• La Revue du praticien · Dec 2018

    [Alcoholic hepatitis].

    • Moana Gelu-Simeon and Philippe Mathurin.
    • Service d'hépatogastro- entérologie, CHU de Guadeloupe, université des Antilles, Guadeloupe, France. Inserm, UMR-S 1085/IRSET, Rennes, France.
    • Rev Prat. 2018 Dec 1; 68 (10): 1113-1118.

    AbstractAlcoholic hepatitis. In a context of chronic alcoholic intoxication, the diagnosis of alcoholic hepatitis (AH) relies on a histological definition. When it is symptomatic, AH is a clinical syndrome associating jaundice, moderate fever, sensitivity of the right upper quadrant, loss of appetite and signs of hepatocellular insufficiency in severe forms.
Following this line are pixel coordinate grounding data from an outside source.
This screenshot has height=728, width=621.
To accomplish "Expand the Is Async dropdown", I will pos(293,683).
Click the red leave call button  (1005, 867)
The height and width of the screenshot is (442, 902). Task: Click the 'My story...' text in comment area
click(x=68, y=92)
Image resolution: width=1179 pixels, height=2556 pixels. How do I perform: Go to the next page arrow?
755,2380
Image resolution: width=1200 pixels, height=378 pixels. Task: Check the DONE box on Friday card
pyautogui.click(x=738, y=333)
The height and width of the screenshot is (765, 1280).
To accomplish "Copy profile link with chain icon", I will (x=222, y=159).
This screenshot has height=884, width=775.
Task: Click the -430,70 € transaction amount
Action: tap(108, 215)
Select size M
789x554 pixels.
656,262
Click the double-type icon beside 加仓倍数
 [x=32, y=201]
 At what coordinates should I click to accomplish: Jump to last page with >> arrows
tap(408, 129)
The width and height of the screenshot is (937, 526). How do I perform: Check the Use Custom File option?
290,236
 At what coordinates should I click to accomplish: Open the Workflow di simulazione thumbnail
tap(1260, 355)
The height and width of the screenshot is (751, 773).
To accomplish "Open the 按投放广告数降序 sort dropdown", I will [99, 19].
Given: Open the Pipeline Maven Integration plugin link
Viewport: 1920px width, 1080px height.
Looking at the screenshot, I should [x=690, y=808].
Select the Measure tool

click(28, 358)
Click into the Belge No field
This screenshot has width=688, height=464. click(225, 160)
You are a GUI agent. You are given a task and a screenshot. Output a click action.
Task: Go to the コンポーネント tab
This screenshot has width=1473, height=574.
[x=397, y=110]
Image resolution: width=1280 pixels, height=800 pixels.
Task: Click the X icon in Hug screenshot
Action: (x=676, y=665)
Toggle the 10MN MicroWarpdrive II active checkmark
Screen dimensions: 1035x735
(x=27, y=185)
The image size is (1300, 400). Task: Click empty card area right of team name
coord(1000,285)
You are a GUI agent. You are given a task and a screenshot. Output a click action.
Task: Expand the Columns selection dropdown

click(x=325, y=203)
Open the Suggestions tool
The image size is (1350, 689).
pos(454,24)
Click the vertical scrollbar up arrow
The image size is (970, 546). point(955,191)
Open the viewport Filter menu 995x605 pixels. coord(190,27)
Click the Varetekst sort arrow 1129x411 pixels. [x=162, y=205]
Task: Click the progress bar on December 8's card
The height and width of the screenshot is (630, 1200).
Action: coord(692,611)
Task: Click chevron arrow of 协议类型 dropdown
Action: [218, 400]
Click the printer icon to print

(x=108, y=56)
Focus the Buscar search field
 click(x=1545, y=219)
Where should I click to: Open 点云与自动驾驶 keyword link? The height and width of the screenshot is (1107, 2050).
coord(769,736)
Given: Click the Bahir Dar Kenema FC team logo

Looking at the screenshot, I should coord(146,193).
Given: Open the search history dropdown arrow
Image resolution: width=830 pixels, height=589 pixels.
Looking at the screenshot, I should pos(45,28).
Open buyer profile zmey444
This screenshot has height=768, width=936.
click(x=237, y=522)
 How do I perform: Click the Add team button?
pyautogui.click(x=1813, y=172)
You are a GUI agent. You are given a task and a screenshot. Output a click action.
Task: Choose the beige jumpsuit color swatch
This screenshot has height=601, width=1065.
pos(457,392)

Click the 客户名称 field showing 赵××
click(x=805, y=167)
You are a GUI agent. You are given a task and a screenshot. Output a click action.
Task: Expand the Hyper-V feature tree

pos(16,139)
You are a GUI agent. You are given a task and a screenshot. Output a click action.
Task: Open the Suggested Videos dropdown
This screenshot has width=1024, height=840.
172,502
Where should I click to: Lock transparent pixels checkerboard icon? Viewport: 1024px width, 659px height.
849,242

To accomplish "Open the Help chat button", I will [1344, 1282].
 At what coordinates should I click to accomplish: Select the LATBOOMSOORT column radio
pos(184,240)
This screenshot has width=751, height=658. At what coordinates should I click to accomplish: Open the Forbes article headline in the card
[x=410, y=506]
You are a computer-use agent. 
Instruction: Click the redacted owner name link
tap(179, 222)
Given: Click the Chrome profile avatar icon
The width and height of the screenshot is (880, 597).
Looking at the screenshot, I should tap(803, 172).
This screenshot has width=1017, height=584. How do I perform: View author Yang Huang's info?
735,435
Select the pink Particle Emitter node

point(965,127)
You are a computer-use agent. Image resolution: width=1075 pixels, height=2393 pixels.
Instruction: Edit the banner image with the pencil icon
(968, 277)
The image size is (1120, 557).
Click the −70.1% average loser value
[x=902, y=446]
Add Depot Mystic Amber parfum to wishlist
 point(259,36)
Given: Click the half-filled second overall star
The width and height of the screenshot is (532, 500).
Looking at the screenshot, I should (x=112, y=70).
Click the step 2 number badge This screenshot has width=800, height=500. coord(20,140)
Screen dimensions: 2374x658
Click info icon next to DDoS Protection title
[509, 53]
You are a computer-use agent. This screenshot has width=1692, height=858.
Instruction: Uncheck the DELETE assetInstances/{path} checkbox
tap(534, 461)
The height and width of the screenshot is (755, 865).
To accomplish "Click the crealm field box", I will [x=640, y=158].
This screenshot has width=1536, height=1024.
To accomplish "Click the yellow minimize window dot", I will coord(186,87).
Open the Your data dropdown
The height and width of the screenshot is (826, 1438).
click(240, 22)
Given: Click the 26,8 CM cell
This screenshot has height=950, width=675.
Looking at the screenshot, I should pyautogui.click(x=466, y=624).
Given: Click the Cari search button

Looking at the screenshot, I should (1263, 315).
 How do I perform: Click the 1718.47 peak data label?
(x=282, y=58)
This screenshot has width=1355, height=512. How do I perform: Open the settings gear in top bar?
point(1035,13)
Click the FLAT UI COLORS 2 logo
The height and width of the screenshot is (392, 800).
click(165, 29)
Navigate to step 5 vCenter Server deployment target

Typical biological tests show a moderate cytolysis with predominant AST, a high level of ãGT, and leukocytosis on neutrophils. Rising level of bilirubin and INR rates and low TP ratio are markers of severity of the disease. Regardless, the initial severity, abstinence has a decisive influence on long-term survival. In severe forms (Maddrey ≥ 32), corticosteroid for one month improves short-term survival, which response is evaluated by the Lille score. Accelerated procedure liver transplantation may be offered to some non-responders to medical treatment.